===== RECORDS SUPPLIED =====
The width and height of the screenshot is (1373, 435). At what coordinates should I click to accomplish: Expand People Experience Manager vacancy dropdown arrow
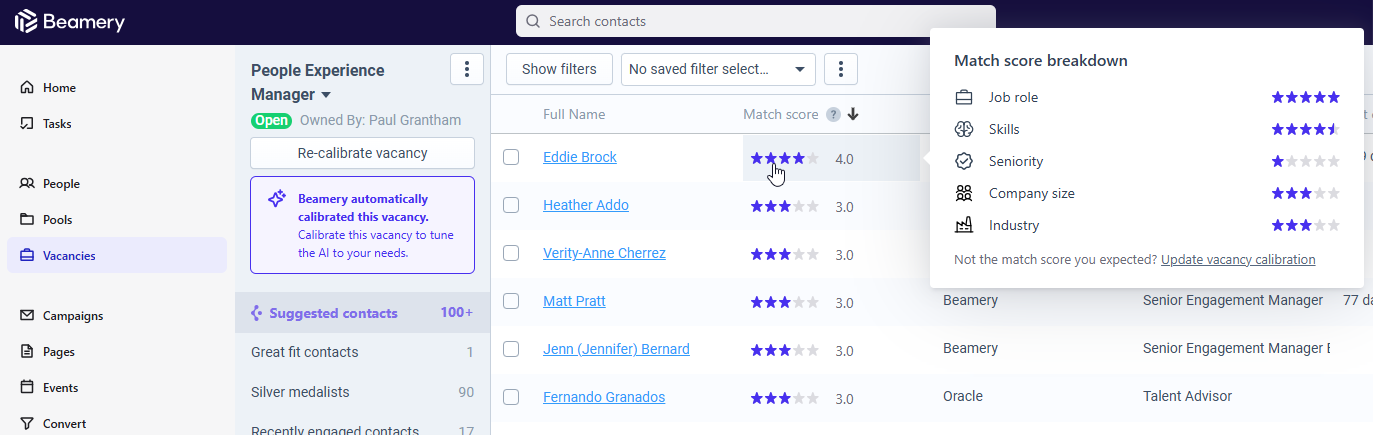pos(325,96)
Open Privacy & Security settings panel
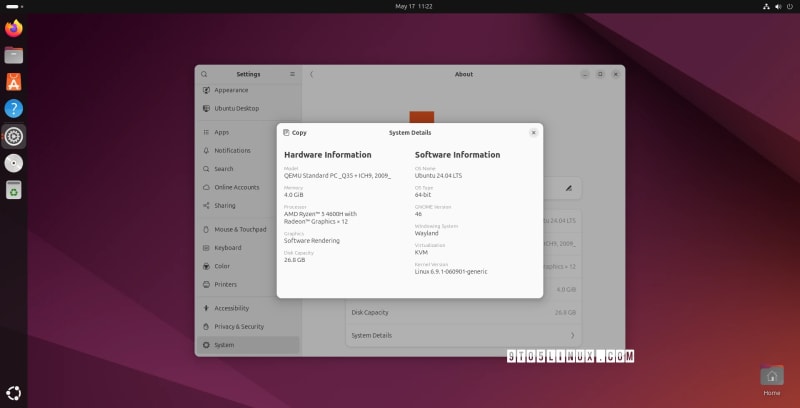Image resolution: width=800 pixels, height=408 pixels. [238, 326]
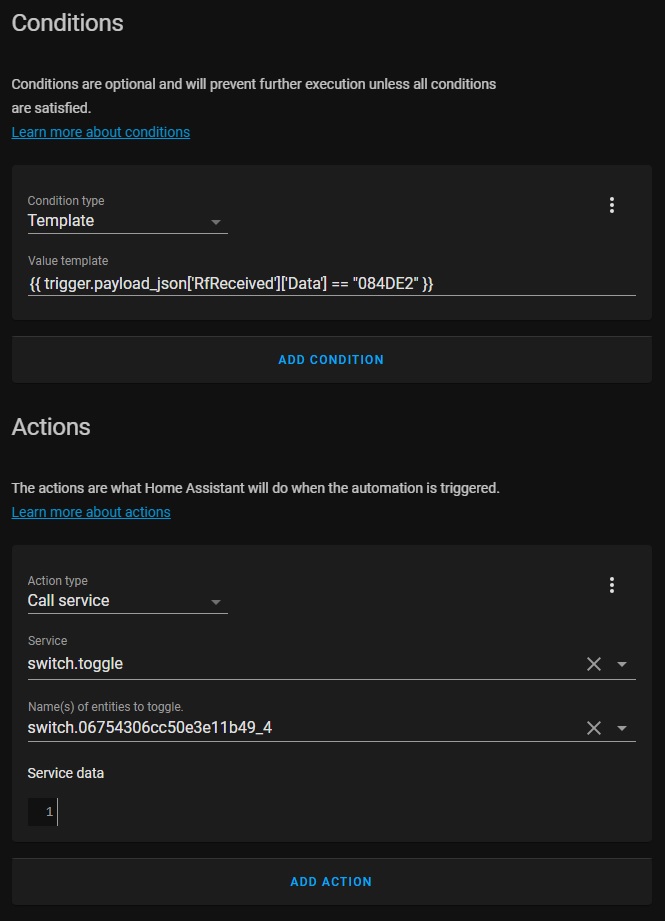Open the Action type Call service dropdown
665x921 pixels.
(x=127, y=601)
=====
Every line of the data should be transcribed exactly. Omit the images.

- SOLUTION TO THE EXERCISE
The width and height of the screenshot is (1373, 435). At what coordinates should I click to accomplish: Expand People Experience Manager vacancy dropdown arrow
pos(325,96)
Open Privacy & Security settings panel
Image resolution: width=800 pixels, height=408 pixels. [238, 326]
Open the Action type Call service dropdown
665x921 pixels.
(x=127, y=601)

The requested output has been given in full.